Back in the early 90s, I was friends with a number of players for the NY Jets - Boomer, Lageman, Sweeney, Washington. They'd come out and see my band play pretty often, because my drummer's brother was an equipment handler for NYJ.

Those guys worked as hard, if not harder, at their jobs than anyone I've ever met. The conditioning and training, long practices, and in Boomer's case the studying, were full-time jobs that not many humans could take on and not die.

I used to talk to Sweeney (a center), and he'd tell me about not being able to get out of bed the day on Monday as a result of the punishment his body took on Sunday.

These guys are all on borrowed time as far as their careers go - even if they don't suffer a career-ending injury, they're only able to play for a few years before their bodies won't take any more.

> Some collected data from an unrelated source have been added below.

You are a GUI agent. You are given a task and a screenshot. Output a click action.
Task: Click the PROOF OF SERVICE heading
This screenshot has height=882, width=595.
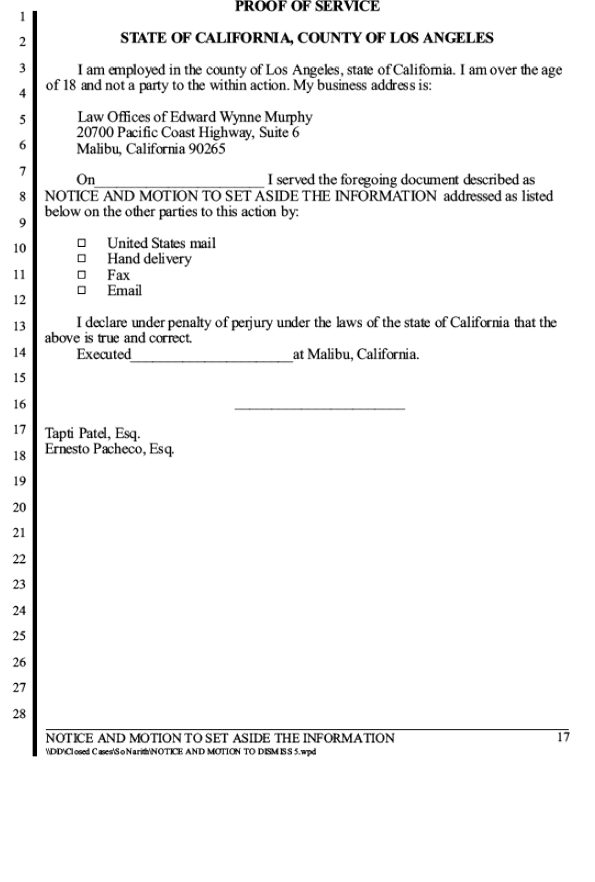tap(307, 7)
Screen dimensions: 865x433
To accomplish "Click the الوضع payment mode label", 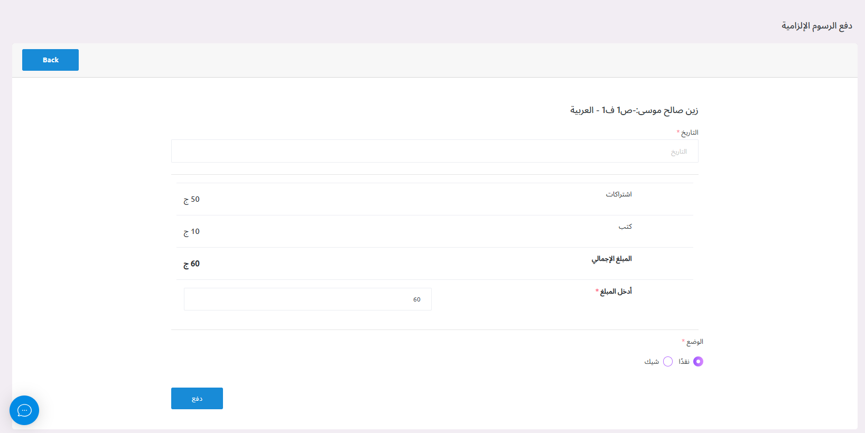I will tap(695, 342).
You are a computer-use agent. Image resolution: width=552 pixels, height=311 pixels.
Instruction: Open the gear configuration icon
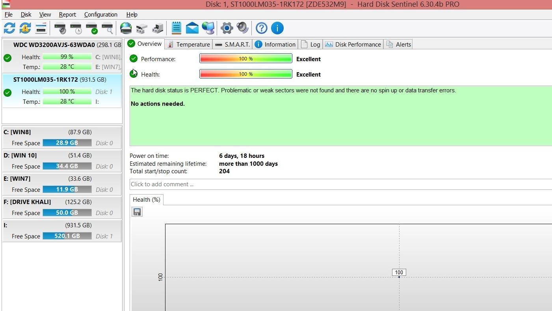pyautogui.click(x=227, y=28)
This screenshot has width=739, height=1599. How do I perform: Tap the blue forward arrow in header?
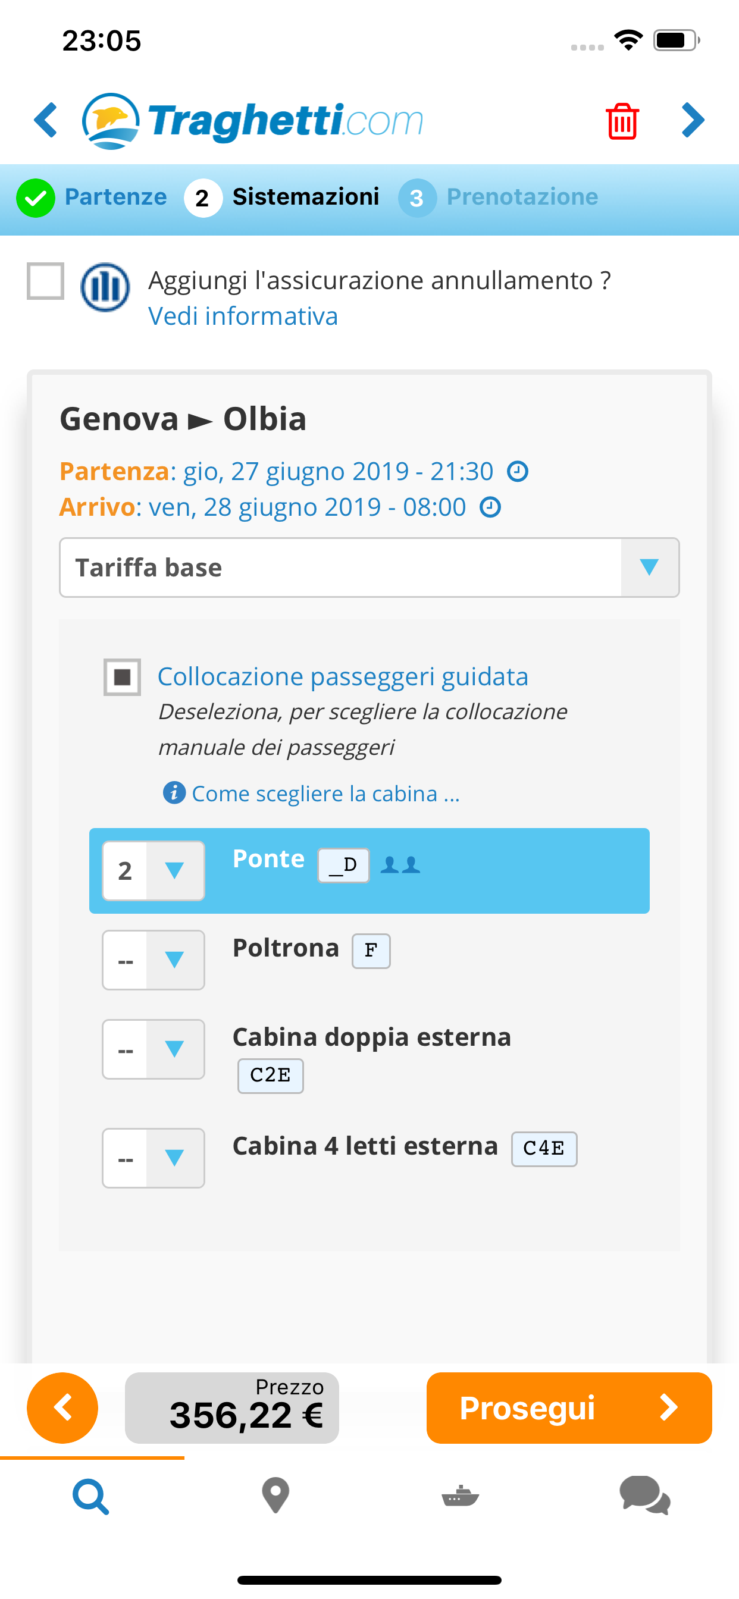(692, 120)

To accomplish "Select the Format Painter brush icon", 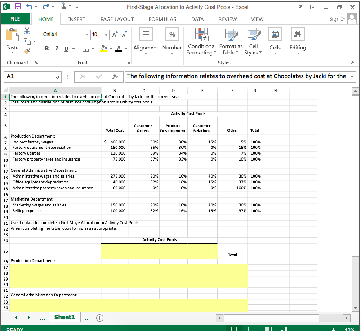I will pos(27,52).
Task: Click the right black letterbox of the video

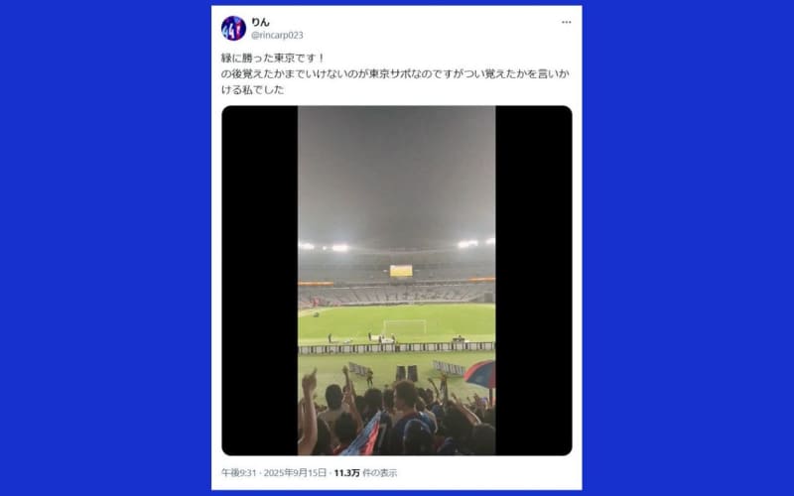Action: 534,281
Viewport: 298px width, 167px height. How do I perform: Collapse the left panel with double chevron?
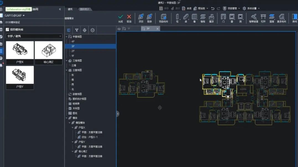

And to the extent that I ever talked politics with any of them - Lageman was pretty conservative, but by no means an asshole. Boomer and Sweeney were actually on the liberal side. And none of them would turn away a fan if they were in a bar we were playing and that fan came up to ask for an autograph or a handshake.

To me, proclaiming that all pro athletes are this or that is like saying all (insert ethnic or religious group here) are this or that - people are people, and there are wide differences in politics no matter what field they're working in.

Your chosen profession does not make you an asshole, per se. I know people in perfectly 'respectable' jobs who are much bigger assholes than the pro athletes I've known.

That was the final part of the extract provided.